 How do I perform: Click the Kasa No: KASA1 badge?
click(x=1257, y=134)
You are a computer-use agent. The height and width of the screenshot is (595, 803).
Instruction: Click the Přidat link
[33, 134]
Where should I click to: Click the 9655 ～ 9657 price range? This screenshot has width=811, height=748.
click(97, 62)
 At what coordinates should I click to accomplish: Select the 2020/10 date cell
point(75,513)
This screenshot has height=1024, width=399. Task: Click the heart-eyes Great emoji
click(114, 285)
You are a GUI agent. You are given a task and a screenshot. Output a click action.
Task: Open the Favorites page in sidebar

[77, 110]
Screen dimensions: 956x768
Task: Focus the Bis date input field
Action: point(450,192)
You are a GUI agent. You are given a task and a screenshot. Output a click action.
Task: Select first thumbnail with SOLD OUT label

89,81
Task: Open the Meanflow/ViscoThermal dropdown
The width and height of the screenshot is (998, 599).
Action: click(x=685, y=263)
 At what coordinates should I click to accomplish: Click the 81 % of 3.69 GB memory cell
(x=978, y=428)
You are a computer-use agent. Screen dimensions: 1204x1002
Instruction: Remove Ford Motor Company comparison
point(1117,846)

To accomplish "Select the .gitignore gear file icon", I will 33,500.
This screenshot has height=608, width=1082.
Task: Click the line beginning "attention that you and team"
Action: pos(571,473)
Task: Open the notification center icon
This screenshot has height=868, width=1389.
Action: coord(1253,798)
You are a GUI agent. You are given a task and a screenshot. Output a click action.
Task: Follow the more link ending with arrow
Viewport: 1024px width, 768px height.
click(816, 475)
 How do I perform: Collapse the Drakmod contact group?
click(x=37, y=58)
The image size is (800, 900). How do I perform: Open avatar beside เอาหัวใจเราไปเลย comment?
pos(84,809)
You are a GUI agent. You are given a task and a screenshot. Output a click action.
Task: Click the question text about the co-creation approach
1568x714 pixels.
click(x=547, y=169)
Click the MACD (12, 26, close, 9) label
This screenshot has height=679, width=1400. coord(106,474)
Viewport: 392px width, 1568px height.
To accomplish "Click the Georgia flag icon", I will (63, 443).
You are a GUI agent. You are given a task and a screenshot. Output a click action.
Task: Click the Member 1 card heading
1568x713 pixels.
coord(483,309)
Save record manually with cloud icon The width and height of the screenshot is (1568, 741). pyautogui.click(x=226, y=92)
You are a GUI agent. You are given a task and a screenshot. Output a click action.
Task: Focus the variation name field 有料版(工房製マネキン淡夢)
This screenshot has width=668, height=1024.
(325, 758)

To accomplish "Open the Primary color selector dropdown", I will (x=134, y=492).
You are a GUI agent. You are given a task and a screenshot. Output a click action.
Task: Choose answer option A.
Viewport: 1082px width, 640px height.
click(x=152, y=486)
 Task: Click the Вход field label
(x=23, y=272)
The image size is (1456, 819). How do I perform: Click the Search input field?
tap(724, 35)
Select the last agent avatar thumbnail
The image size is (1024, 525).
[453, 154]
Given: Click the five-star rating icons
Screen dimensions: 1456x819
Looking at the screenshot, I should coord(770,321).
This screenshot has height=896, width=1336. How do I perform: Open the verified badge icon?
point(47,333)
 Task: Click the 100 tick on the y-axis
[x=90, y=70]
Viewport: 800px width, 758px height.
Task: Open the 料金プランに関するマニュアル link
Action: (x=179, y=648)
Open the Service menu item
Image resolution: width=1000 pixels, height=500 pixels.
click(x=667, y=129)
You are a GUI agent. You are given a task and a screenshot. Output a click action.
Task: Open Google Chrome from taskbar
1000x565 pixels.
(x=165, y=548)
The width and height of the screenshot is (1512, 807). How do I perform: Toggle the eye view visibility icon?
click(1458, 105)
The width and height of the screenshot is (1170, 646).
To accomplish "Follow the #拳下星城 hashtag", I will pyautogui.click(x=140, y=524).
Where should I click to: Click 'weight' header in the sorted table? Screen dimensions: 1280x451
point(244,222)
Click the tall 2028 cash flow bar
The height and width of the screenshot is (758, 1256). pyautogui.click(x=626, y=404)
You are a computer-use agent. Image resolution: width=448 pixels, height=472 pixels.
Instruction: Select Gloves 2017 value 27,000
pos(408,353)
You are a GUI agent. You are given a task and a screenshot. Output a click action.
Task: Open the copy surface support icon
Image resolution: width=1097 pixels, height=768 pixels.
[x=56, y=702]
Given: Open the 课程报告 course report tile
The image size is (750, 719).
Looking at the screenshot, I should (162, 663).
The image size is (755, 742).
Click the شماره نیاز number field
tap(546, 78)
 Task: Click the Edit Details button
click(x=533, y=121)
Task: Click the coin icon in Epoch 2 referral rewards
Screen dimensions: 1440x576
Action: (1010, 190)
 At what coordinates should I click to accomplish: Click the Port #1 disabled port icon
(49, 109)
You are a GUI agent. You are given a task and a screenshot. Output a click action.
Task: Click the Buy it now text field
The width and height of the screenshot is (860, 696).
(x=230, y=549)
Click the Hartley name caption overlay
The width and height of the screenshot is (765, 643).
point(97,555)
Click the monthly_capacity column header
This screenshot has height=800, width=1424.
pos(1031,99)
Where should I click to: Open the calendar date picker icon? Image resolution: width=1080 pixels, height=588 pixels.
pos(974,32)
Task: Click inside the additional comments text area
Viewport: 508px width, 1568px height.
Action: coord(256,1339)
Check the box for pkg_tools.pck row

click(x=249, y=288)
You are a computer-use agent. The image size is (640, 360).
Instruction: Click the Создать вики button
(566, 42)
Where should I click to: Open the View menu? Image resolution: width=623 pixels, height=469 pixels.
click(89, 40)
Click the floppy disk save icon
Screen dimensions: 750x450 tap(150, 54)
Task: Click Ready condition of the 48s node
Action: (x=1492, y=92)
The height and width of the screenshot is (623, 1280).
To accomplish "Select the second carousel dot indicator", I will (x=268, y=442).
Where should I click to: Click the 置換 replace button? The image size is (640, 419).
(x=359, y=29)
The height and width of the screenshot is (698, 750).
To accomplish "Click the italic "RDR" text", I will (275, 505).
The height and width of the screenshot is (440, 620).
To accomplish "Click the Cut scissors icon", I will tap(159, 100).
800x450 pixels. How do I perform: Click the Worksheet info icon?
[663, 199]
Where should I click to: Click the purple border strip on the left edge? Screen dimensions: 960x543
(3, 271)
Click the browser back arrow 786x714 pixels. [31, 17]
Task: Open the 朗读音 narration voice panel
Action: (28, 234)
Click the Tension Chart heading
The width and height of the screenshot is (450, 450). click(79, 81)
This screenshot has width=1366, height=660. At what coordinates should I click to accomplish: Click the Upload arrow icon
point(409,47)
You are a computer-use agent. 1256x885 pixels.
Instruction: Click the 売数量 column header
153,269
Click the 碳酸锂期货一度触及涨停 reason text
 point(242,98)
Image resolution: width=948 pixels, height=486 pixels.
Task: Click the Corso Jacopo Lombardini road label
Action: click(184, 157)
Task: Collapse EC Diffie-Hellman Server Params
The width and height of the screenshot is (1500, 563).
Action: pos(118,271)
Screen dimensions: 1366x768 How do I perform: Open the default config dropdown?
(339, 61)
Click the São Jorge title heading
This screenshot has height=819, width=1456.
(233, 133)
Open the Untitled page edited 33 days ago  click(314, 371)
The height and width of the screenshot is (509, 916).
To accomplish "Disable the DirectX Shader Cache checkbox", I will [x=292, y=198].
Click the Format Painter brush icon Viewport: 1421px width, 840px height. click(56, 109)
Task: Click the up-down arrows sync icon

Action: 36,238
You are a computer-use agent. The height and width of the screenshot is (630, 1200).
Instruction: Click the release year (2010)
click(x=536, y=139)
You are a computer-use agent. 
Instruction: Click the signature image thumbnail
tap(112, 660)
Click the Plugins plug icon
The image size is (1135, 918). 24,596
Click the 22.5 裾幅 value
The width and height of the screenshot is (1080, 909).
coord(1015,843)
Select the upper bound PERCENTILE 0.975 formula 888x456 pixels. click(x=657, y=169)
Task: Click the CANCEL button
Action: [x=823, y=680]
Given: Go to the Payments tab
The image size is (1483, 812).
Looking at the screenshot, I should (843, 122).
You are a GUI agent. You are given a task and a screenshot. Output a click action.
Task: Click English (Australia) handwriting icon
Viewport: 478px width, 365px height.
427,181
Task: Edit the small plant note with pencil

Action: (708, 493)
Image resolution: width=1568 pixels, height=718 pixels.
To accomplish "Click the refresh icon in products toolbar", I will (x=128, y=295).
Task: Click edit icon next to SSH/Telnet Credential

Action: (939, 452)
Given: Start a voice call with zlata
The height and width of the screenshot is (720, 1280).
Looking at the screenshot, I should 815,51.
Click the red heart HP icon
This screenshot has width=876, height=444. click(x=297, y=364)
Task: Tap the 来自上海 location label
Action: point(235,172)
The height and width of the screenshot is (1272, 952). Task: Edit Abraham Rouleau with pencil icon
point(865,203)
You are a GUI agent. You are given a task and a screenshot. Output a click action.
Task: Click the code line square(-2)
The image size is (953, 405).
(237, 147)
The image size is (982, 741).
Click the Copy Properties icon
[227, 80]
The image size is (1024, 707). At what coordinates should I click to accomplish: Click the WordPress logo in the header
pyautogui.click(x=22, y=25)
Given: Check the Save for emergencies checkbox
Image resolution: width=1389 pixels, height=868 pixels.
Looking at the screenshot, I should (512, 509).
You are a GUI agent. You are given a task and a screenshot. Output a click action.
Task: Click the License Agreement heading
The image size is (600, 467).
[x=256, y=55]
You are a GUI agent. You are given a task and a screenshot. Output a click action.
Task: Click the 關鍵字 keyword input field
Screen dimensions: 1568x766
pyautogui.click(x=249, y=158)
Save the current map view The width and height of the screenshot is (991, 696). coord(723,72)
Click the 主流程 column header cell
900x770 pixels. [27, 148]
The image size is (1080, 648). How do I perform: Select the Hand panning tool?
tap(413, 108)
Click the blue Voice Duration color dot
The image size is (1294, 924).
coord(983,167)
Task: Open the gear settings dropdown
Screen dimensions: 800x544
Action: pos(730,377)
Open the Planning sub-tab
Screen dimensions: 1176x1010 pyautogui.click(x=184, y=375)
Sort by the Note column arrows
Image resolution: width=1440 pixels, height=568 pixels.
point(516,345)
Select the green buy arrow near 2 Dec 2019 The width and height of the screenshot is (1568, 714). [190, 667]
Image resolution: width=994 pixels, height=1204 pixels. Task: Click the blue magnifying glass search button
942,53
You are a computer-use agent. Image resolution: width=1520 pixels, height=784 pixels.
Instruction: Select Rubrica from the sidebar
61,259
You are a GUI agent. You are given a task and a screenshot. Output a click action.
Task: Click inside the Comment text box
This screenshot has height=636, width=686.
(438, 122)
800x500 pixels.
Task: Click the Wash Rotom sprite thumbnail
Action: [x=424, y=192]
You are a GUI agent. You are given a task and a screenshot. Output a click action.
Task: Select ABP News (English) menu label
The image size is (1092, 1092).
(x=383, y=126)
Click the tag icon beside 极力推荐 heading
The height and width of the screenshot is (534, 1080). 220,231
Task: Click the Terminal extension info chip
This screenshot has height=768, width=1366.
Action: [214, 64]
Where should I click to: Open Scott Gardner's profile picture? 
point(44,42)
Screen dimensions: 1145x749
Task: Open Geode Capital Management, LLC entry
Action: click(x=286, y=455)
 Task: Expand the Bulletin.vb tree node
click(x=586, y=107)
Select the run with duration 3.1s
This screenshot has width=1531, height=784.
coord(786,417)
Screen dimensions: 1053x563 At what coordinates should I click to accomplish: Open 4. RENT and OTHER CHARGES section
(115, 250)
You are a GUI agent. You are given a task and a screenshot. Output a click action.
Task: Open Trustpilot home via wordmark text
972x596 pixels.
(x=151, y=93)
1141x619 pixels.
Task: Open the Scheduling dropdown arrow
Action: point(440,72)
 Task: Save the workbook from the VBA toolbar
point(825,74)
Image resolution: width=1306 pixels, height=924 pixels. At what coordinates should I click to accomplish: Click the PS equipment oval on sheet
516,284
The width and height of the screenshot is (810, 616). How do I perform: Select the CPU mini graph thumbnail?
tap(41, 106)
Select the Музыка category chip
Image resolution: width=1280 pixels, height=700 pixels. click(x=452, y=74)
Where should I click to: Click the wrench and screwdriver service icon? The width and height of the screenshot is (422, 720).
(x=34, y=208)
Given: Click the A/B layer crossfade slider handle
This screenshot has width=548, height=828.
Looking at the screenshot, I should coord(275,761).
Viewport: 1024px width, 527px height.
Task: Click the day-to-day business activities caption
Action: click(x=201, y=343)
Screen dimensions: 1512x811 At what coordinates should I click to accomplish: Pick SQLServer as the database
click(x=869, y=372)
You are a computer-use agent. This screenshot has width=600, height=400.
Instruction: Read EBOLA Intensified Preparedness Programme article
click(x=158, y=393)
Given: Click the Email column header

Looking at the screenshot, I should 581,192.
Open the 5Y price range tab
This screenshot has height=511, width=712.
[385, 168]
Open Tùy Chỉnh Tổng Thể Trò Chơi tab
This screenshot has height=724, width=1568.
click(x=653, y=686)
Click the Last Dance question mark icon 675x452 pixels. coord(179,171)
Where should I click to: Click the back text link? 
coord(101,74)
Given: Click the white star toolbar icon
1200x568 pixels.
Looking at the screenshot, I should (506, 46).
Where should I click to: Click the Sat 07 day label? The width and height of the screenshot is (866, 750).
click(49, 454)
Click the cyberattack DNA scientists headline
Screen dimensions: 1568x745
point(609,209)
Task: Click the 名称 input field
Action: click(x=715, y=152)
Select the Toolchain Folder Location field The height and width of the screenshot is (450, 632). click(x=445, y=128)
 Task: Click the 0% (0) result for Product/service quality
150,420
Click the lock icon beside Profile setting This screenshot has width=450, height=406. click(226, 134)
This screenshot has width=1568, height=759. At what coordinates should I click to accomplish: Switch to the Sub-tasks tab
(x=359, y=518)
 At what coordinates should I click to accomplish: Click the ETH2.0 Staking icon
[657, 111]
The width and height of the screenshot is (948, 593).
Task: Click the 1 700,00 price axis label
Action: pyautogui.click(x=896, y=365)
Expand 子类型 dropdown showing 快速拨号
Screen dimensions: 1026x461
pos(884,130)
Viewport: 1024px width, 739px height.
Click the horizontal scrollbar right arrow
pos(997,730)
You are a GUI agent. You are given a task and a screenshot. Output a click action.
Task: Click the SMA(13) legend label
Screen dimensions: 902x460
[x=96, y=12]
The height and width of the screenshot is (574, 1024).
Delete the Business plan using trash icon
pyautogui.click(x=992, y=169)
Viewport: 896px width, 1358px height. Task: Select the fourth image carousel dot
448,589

════════════════════

▶ [Task]:
Which lines in the entries above contain "question"? Pull each of them out.

▶ [Finished exercise]:
Task: Click the question text about the co-creation approach
Click the Last Dance question mark icon 675x452 pixels. coord(179,171)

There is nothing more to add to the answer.